In fact the challenge was announced on twitter 90 minutes before class, but the students had not been explicitly told about it. The original post is here
The challenge was that the students had to guess how many ducks were in a duck farm. Well, kind of, the ducks were small rubber and plastic ducks in a transparent glass jar. The image in the next slide shows the jar from different perspectives.
The duck farm
The details
The students were told that they would have to guess what was the number of ducks in the jar, with a detail, depending on their student number:
- students with an even number would get a cue
- students with an odd number would close their eyes and get no cue (and hence have no clue !)
The cue was given.
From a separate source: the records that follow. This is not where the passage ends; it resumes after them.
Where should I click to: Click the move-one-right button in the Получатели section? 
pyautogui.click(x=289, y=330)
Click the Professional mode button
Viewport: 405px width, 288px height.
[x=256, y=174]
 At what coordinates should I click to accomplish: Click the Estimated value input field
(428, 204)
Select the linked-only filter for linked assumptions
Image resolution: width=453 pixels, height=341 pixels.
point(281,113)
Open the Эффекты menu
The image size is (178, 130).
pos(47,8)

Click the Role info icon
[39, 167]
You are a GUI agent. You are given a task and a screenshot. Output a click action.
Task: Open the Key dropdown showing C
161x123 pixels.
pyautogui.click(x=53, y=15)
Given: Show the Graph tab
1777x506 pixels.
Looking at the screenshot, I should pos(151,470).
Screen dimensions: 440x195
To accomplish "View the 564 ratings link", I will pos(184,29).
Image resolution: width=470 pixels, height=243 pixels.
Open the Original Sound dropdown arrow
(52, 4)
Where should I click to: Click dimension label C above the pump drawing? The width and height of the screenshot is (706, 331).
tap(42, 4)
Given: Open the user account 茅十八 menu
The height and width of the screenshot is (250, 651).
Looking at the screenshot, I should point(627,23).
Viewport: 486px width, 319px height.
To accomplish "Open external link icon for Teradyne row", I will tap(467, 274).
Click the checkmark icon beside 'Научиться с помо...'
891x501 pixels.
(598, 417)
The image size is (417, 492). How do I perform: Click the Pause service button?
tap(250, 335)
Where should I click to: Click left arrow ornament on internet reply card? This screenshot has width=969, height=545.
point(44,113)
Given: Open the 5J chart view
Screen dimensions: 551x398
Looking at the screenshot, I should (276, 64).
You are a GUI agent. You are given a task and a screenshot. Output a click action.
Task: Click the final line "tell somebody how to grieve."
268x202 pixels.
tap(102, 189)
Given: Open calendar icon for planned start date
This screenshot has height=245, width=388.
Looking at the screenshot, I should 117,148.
The cue was that I showed the students (with even numbers only) 5 small ducks and 5 large ducks, and then added them to the jar.
The estimators and the truth
A key aspect of the exercise is that there were in reality 346 animals after the 10 from the cue were introduced back in the jar. It is this true number we want to estimate.
We will consider (at least) 3 estimators:
- the average of all students;
- the average of the odd students (this estimator was uncalibrated)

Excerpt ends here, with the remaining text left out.